____ Selection

True explosions of human spirit can never been of local importance. In one way or another, they are recorded for the world and for the eternity, they allow us to seek resonance, response and agreement in the souls of other people, far beyond any boundaries of time and space.

Latvian music, too, has encountered this gathering of the noblest spirits of humankind, with its universal values and eternal importance. In this particular case, Hildegard von Bingen allows us to find faith, joy, inspiration and strength in the immortality of her spirit. She was one of the most passionate and unusual bearers of light in the Christianity of the Middle Ages. After learning about these songs, I found myself deeply surprised and enthusiastic by the liricism of Hildegard's soul, her poeticism, gentleness, intimacy and femininity. It was very easy to attach my own musical viewpoint to this world. I did not leave the intonations completely unchanged, I felt free to arrange them. This collaboration between the 12th and the 21th century led to the emergence of a 12 part composition, in which the songs of St. Hildegard interweave with instrumental fragments – a prelude, five interludes and a postlude.

Anda Eglīte and kokle

Kokle is a Latvian plucked string instrument (chordophone) belonging to the Baltic box zither family. The first possible kokles related archaeological findings in the territory of modern Latvia are from the 13th century, while the first reliable written information about kokles playing comes from the beginning of the 17th century. The first known kokles tune was notated in 1891, but the first kokles recordings into gramophone records and movies were made in the 1930s. Both kokles and kokles playing are included in the Latvian Culture Canon.

________
____ Supplied data

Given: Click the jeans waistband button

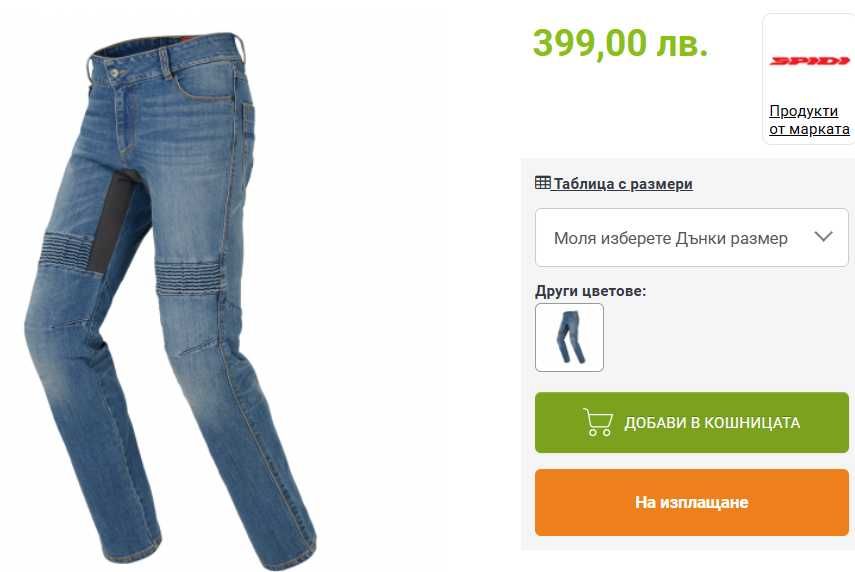Looking at the screenshot, I should pyautogui.click(x=115, y=73).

________

Goals:
A. List the things that the text on Hildegard von Bingen and the kokle says she allows us to find in the immortality of her spirit.
B. Please transcribe the text on Hildegard von Bingen and the kokle, starting at "True explosions of" and ending at "time and space.".
C. Write the next part of the text on Hildegard von Bingen and the kokle, beginning after its last sentence.

Outputs:
A. faith, joy, inspiration, strength

B.
True explosions of human spirit can never been of local importance. In one way or another, they are recorded for the world and for the eternity, they allow us to seek resonance, response and agreement in the souls of other people, far beyond any boundaries of time and space.

C.
To play academic music works, kokle players use larger instruments specially built for professionals. The leading kokle player, the initiator of different kokle activities and festivals and kokle teacher ir Latvian Music Academy is ANDA EGLĪTE. She performs with various chamber ensembles, is a winner of several competitions and awards, often collaborates with many well-known Latvian and foreign performers, symphony orchestras and choirs.


The vocal group PUTNI (BIRDS) was established in 1993 in Riga by eight singers from the leading professional choirs in Latvia. The women's vocal ensemble is revered for their beautiful tone and adventurous programming and has received wide acclaim for their concerts in Latvia, Europe, Australia, Japan and the United States.

The group has won numerous prizes including the Grand Prix in five international competitions. Their programming weaves together traditional Latvian music, new compositions by Latvian and foreign composers, music of classical and early music composers, and elements of jazz and rock music. Since its founding, group have premiered over 100 new pieces by Latvian and foreign composers and recorded seven CDs.